==== Excerpted passage

This weekend, more than 1,000 insurance lobbyists and executives are expected to converge in Seattle to pressure the National Association of Insurance Commissioners (NAIC) to undercut important new rules intended to control costs and make health insurance more affordable for families and businesses. The new health reform law includes a provision (medical-loss ratio) that requires insurers to spend on patient care at least 80 percent of health plan premiums collected from individuals and small employers and 85 percent of premiums paid by large employers. The insurance companies are trying to protect their profits and divert premium dollars away from patient care by having non-medical costs, such as lobbying, profits, executive pay and administration, defined as "medical" under this new regulation.

In a letter to the NAIC president in July, Senator Jay Rockefeller of West Virginia, chairman of the Senate Commerce Committee, urged the insurance commissioners not to succumb to the pressure applied by the industry.

========
==== Exercise data

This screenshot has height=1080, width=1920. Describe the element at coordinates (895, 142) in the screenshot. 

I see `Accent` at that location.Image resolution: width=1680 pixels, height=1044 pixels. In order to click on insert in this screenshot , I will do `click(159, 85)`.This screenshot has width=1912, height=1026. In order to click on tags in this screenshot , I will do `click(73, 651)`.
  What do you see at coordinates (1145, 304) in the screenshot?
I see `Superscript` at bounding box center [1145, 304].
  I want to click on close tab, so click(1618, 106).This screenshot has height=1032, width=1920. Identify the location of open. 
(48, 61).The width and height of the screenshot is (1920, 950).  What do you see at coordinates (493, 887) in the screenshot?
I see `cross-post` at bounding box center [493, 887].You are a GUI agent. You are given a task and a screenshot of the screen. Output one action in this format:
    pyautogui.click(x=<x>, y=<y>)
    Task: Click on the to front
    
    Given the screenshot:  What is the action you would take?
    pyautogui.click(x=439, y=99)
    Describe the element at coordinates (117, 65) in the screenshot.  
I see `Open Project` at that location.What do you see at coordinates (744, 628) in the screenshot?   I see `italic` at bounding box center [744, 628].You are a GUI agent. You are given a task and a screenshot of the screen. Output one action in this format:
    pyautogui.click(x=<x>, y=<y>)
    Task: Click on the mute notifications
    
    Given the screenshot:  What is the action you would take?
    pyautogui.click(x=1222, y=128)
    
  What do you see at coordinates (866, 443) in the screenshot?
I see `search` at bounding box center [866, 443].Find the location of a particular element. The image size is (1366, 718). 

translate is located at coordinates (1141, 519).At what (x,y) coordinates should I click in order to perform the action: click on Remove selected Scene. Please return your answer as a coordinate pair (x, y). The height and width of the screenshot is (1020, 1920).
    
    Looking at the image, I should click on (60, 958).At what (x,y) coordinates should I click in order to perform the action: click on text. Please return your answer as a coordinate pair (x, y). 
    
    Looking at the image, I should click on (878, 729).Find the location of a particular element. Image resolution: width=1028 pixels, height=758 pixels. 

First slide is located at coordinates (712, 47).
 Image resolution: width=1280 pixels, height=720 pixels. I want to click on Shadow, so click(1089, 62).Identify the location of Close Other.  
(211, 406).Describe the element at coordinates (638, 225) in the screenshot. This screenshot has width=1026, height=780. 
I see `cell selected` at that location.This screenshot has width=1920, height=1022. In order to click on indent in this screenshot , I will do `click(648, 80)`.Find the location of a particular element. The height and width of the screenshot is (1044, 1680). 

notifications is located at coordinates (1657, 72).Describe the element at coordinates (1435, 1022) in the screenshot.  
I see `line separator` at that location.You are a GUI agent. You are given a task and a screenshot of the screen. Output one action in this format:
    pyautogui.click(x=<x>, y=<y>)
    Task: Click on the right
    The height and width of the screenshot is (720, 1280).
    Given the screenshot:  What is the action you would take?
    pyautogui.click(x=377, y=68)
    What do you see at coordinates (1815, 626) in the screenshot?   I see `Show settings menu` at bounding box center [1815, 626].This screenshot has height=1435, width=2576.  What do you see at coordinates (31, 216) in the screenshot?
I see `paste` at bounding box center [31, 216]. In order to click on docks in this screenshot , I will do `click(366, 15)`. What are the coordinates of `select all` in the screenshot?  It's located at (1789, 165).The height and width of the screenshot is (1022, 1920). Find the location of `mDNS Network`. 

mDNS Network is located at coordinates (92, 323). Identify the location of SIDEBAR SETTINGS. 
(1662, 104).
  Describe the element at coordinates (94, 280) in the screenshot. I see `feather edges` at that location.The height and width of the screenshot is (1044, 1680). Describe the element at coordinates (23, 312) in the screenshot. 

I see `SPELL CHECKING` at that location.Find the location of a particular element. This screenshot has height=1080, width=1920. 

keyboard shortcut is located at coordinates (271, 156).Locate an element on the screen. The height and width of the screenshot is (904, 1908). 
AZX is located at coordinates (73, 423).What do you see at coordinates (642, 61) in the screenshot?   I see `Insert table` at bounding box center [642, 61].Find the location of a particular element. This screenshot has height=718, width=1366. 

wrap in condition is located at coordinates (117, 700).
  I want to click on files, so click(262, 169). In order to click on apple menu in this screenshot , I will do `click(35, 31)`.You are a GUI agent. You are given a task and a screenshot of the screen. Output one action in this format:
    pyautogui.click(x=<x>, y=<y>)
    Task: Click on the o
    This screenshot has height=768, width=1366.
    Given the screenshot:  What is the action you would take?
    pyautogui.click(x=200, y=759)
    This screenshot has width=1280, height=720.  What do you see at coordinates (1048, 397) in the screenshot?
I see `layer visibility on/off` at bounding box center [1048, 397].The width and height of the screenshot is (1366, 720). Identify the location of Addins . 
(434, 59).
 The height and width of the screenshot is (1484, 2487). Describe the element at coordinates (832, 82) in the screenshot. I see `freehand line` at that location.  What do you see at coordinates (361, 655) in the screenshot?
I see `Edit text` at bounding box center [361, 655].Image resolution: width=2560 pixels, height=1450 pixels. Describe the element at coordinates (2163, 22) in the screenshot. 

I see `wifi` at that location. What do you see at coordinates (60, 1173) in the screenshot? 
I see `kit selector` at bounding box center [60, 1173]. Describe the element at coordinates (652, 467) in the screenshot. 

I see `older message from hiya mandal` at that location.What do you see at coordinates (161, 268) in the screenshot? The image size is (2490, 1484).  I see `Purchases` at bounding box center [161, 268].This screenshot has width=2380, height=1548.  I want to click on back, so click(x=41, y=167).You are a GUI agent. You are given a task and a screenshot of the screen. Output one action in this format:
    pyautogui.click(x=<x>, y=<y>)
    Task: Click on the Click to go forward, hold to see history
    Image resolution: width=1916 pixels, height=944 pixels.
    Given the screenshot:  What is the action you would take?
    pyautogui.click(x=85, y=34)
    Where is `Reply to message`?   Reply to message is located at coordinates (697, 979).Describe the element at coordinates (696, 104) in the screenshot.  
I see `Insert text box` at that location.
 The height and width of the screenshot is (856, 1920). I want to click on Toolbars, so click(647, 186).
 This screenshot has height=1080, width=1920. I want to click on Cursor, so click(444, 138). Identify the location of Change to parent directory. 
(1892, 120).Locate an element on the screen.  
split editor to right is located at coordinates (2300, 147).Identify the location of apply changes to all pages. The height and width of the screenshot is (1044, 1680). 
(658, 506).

========

Tasks:
(a) According to the passage about insurance lobbyists, what share of premiums paid by large employers must insurers spend on patient care?
(b) Write the next part of the passage about insurance lobbyists, starting after its last sentence.
The items aren't needed for anything here.

Outputs in order:
(a) At least 85 percent.

(b)
"It is clear that health insurance companies are sparing no expense to weaken this new law and the protection it promises to America's consumers," Rockefeller said. "Health insurance companies and their allies have been furiously lobbying the NAIC to write the medical-loss ratio definitions in a way that will allow them to continue doing business as they did before the passage of health reform. The resources health insurance companies are throwing into their effort to weaken the medical-loss ratio appear almost limitless."

Unlike federal lobbying disclosure rules, health insurers aren't required to reveal what they are spending to influence state insurance commissioners, but the numbers are high. In New York alone, health insurers have spent $10,602,387 on lobbying since 2007, according to an HCAN review of data maintained by the New York State Commission on Public Integrity. No figures are readily available on how much money health insurers spend on lobbying in 49 other state capitals.

This gap in reporting is troubling because this category of state officials—insurance commissioners—has never been subjected to a nationally coordinated pressure campaign to use their state authority to block implementation of consumer protections enacted by Congress. The NAIC is due to make its recommendations soon—perhaps even this weekend—to the U.S. Health and Human Services Department.

"The insurance companies are spending an unprecedented amount of money to stampede regulators into gutting critical consumer protections before they even take effect," said Rome. "These massive lobbying expenditures must be disclosed. The public has a right to know how much the insurance companies are spending to protect their excessive profits and outrageous CEO pay."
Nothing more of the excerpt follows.